* **Saved data entries**
┌──

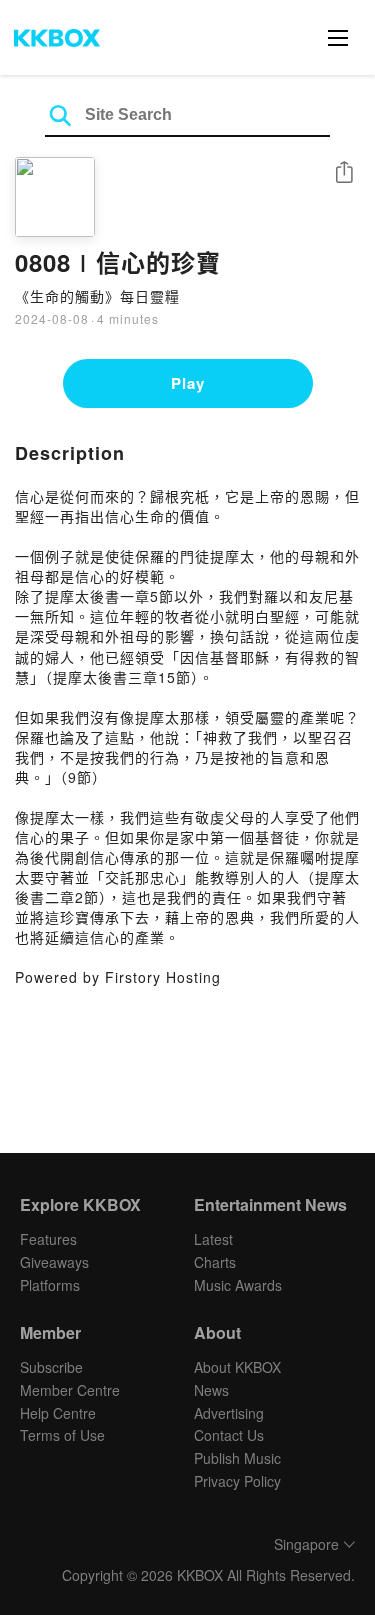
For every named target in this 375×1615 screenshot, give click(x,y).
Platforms (50, 1285)
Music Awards (238, 1285)
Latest (213, 1239)
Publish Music (237, 1458)
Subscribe (51, 1367)
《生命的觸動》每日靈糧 (97, 296)
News (211, 1390)
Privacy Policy (237, 1481)
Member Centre (70, 1390)
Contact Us (229, 1435)
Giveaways (54, 1262)
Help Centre (58, 1413)
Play (188, 383)
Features (48, 1239)
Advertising (229, 1413)
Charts (215, 1262)
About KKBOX (237, 1367)
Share (344, 173)
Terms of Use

└──

* **Exercise brief**
The result should be an exact retyped version of all the entries above, containing no pictures.

* **Exercise result**
For every named target in this 375×1615 screenshot, give click(x,y).
Platforms (50, 1285)
Music Awards (238, 1285)
Latest (213, 1239)
Publish Music (237, 1458)
Subscribe (51, 1367)
《生命的觸動》每日靈糧 (97, 296)
News (211, 1390)
Privacy Policy (237, 1481)
Member Centre (70, 1390)
Contact Us (229, 1435)
Giveaways (54, 1262)
Help Centre (58, 1413)
Play (188, 383)
Features (48, 1239)
Advertising (229, 1413)
Charts (215, 1262)
About KKBOX (237, 1367)
Share (344, 173)
Terms of Use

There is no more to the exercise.